Manchetes e fotos da cantora Sinéad O’Connor nos diziam que a estrela icônica havia morrido. O que se seguiu foram elogios bem merecidos, apesar de algumas omissões flagrantes.

Sinéad era linda, corajosa e talentosa, e uma rebelde intransigente que frequentemente protestava contra o establishment e nunca foi perdoada por alguns por rasgar uma fotografia do Papa ao vivo na TV há mais de trinta anos. A cantora, que morreu aos 56 anos, também era uma muçulmana convertida que escolheu o nome Shuhada, embora nunca se saiba pelos obituários publicados na mídia islamofóbica.

Muito pouca menção foi feita de sua fé escolhida. Alguns elementos da mídia judaica flertaram com a ideia de que sua inspiração veio do judaísmo. O Forward chegou a referir-se ao seu “período judaico”, mas pelo menos teve a cortesia de referir a sua conversão ao Islã.
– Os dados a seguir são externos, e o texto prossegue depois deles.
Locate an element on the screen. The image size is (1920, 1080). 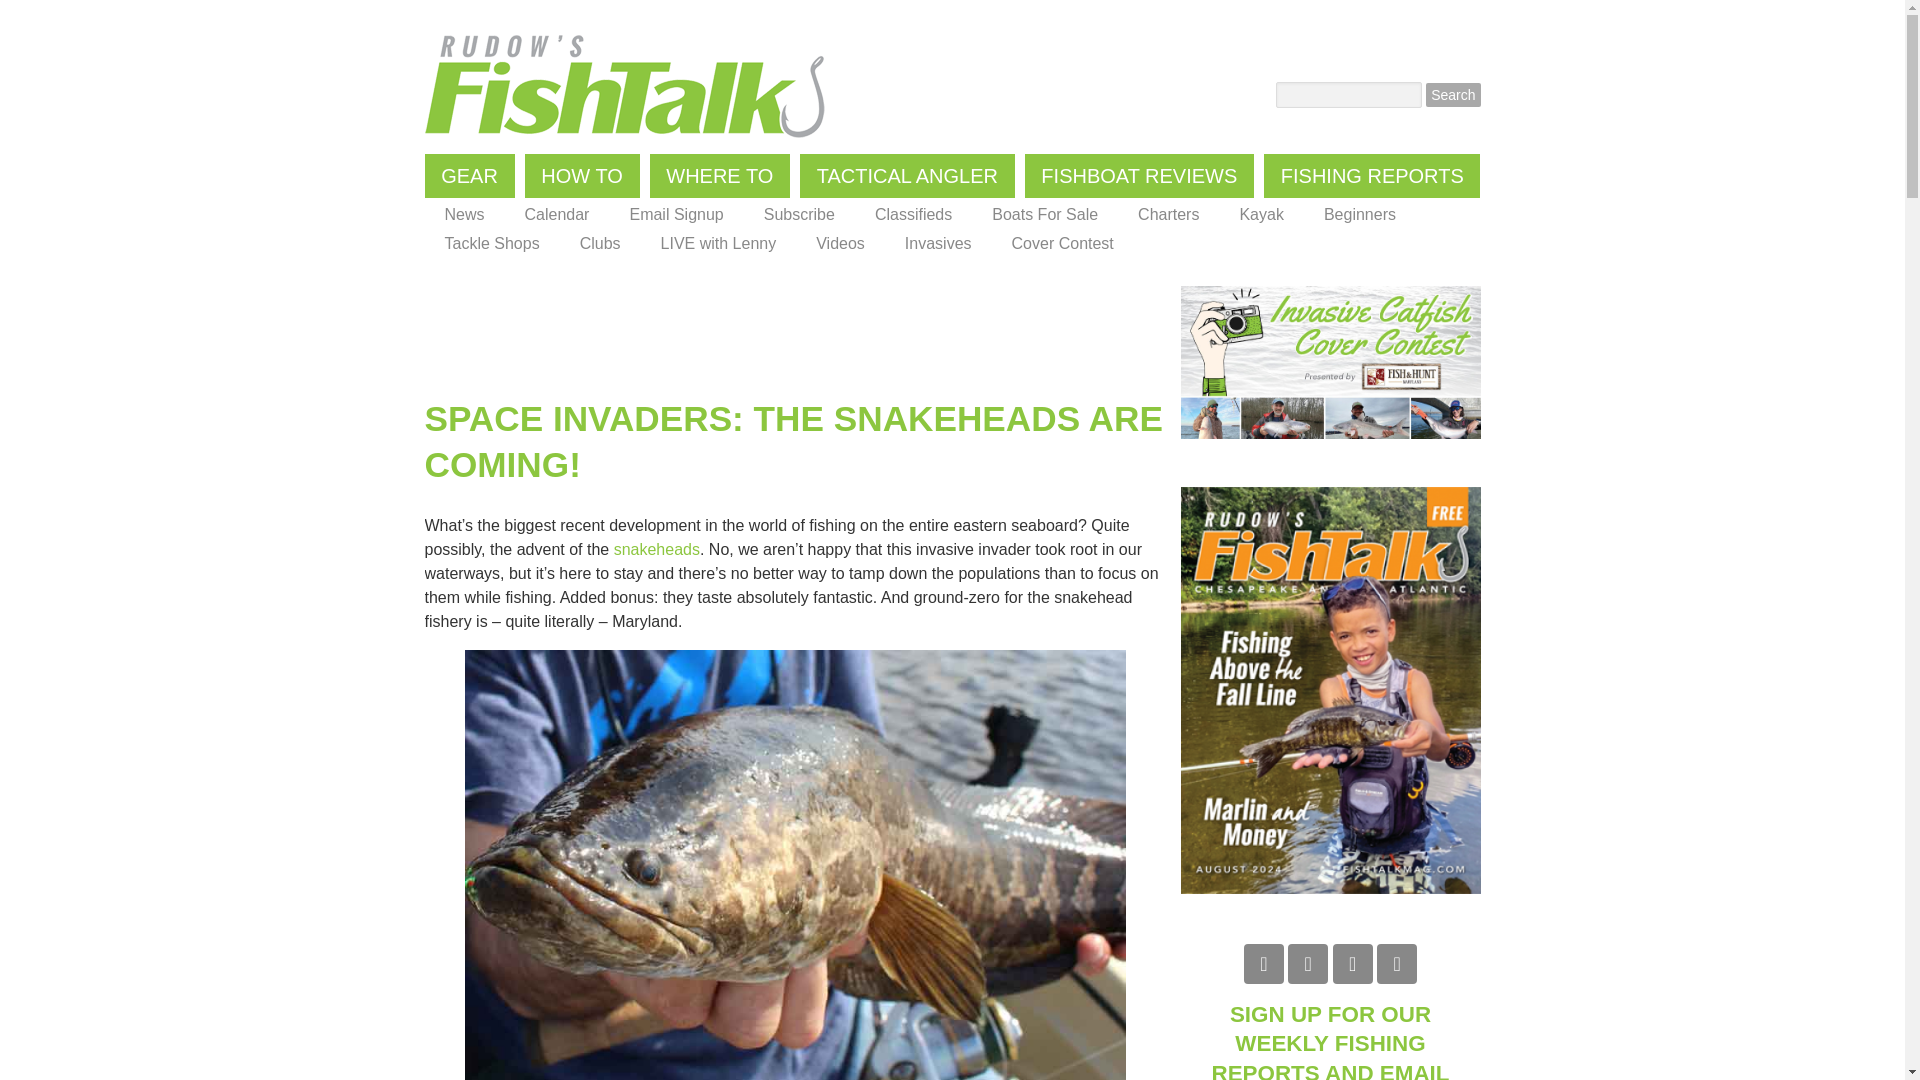
TACTICAL ANGLER is located at coordinates (908, 176).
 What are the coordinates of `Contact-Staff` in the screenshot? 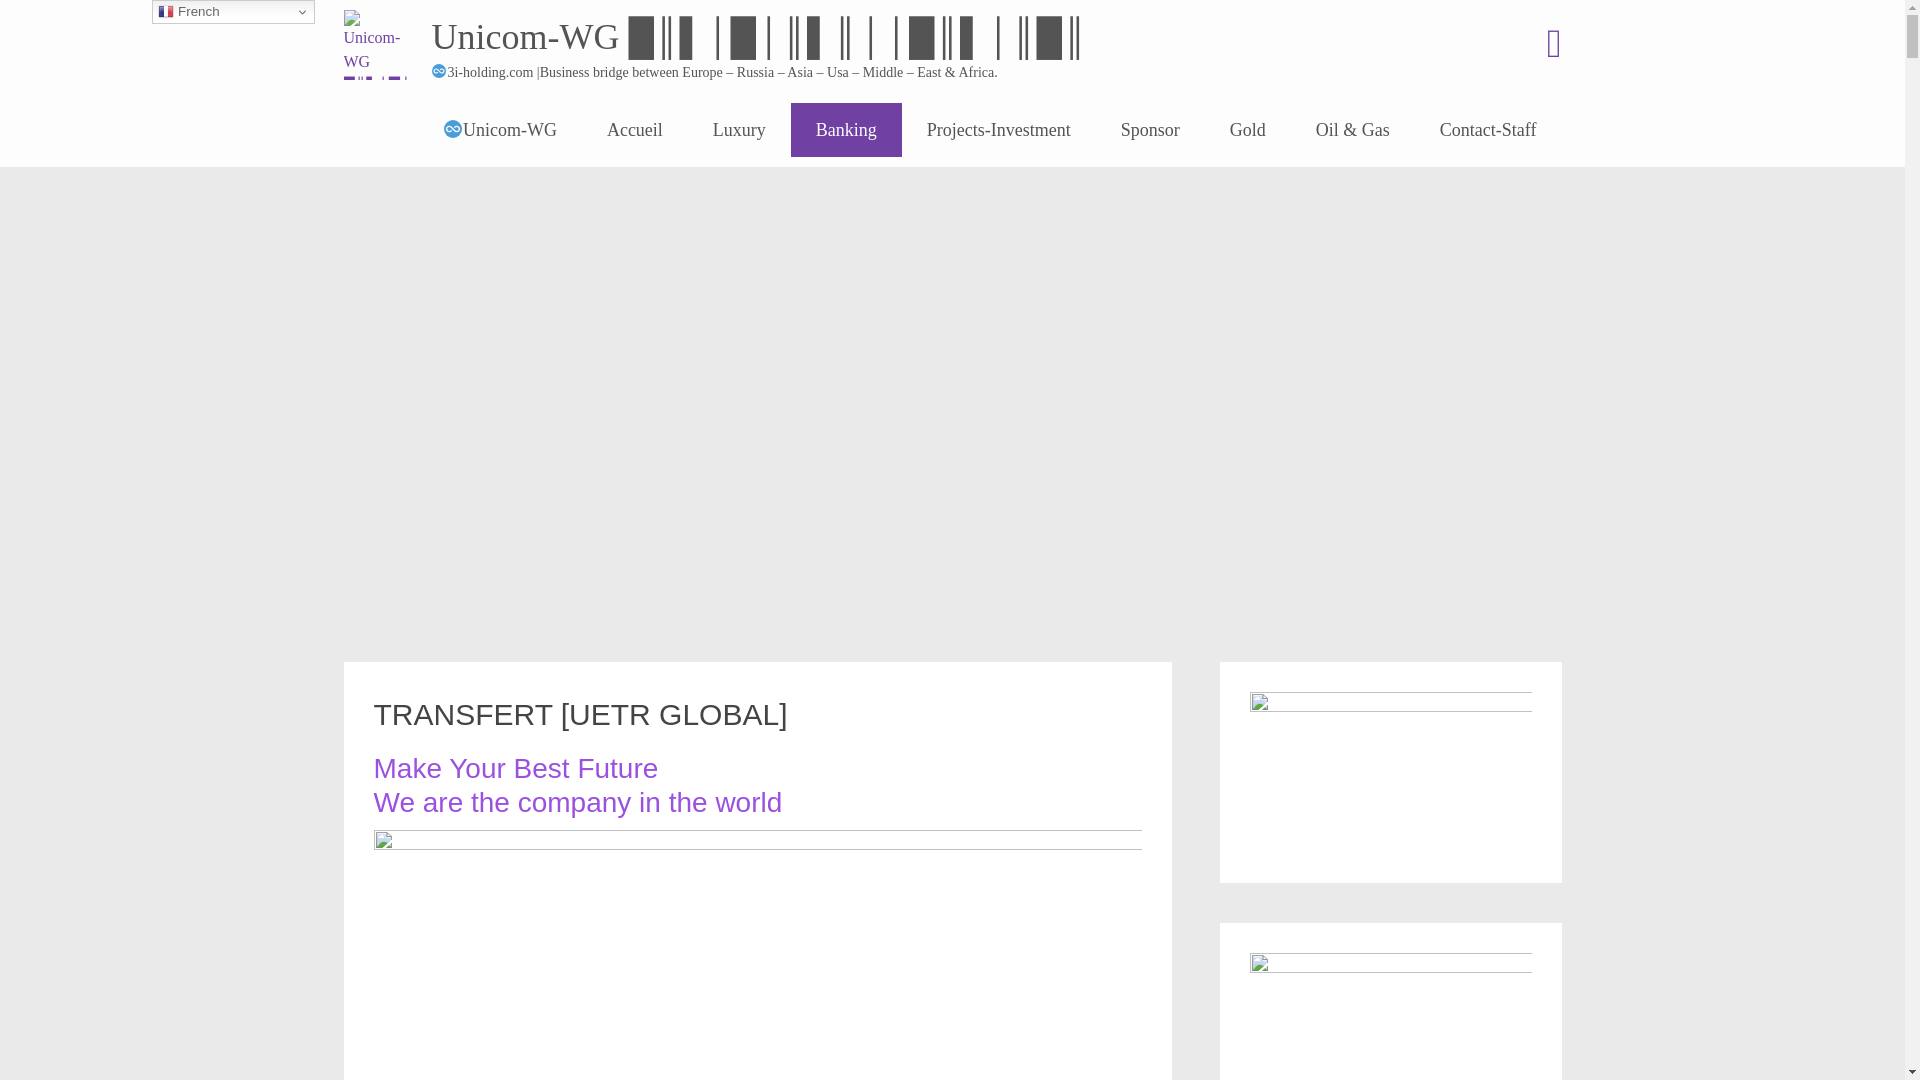 It's located at (1488, 130).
Ela certamente inspirou milhões de muçulmanos em todo o mundo e sua posição na Palestina era inabalável. Isso é outra coisa maquiada de maneira muito conveniente nos obituários.

Em uma entrevista extremamente honesta sobre sua música, nossa querida irmã explicou por que ela “nunca” tocaria em Israel. No entanto, ninguém quer refletir sobre declarações desconfortáveis como essa, caso as sensibilidades dos frágeis liberais em busca de pérolas sejam perturbadas e as acusações de antissemitismo voem.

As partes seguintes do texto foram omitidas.